Wilco then moved on to Intelligent Guided Tests (IGTs):
“AnIGT takes you through a question-and-answer process; it asks you questions about different things on the page. Based on the answers you give, it will figure out what the accessibility problems are. If you’re not an accessibility expert, you’re still able to test that page for accessibility issues.”
Specifically, he detailed how Deque is working to automate this process:
“Instead of having those questions posed to you, what will happen now is you start this IGT, it analyzes the page using AI, it attempts to come up with the answers for these questions, it fills those out, and then presents the results to you, so you can review them.”
Central to this process is human involvement:
“We’re trying to make it easy to override and leave the final judgment to you, because, ultimately, you, as humans, you, as developers or as testers, are the people who know these components best and can best make these judgments.”
“You are the people who know these components best and can best make these judgments.” —Wilco Fiers, Senior Accessibility Engineer, Deque
Wilco highlighted four “minimal requirements” for getting AI in accessibility right:
- Explicit uncertainty reporting (confidence or other)

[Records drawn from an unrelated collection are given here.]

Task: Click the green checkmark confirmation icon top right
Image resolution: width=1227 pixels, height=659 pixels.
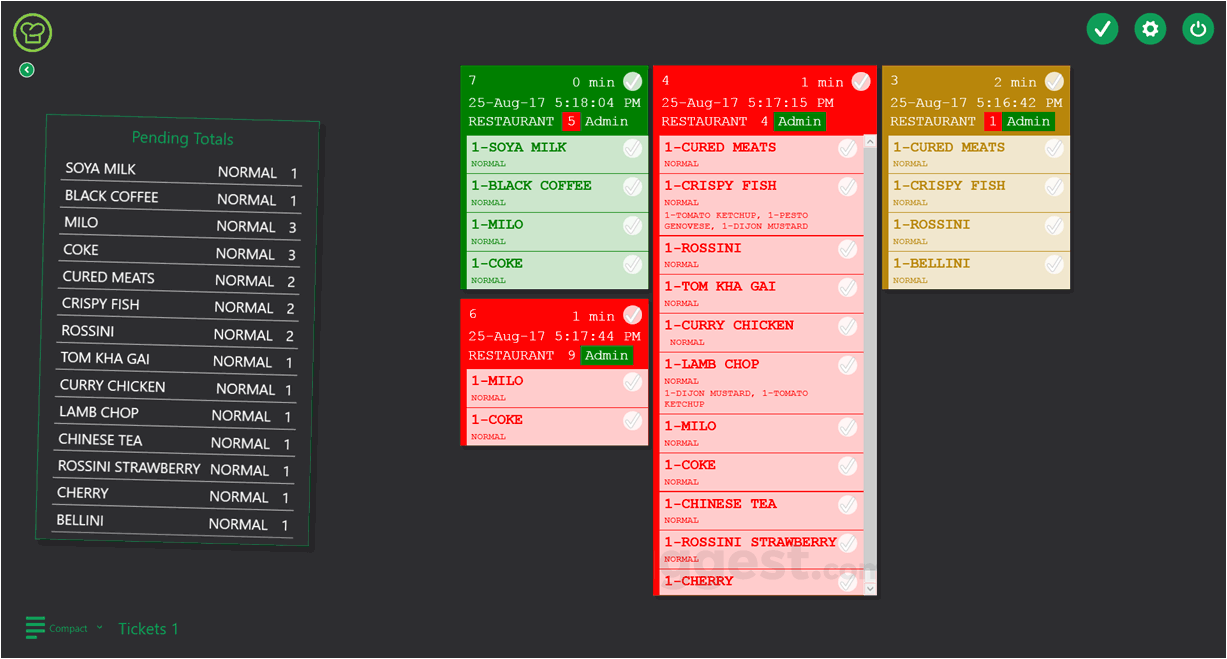Action: click(x=1102, y=29)
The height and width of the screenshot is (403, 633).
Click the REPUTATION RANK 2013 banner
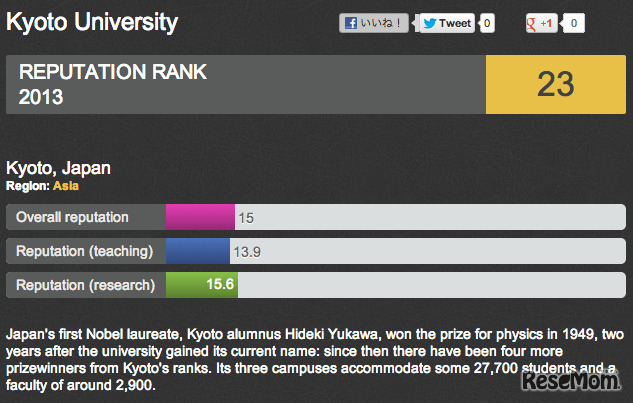point(245,85)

- Transparency of AI decisions
- Direct human verification
- Easy to correct when wrong
And four risks of getting it wrong:
- Wrong violations waste developer time
- Missed violations ship to production
- Confusion about accessibility requirements
- Erosion of trust in accessibility testing
What’s next for Axe-con Minis?
As our first Axe-con Mini event made very clear, even a three-hour session can spark the same illuminating exchange of ideas that has always defined the Axe-con experience.
The good news about Axe-con Minis is that you won’t have to wait an entire year before the next one! Make sure to bookmark our Axe-con Mini page, as we’ll post updates about the next event soon. If you’re interested in hosting your own Axe-con Mini event, contact us today!
Thank you to our wonderful presenters, and thank you to everyone who joined us from around the world. You are why we do what we do, and you are why the mission is possible. Let’s keep building an accessible world for all!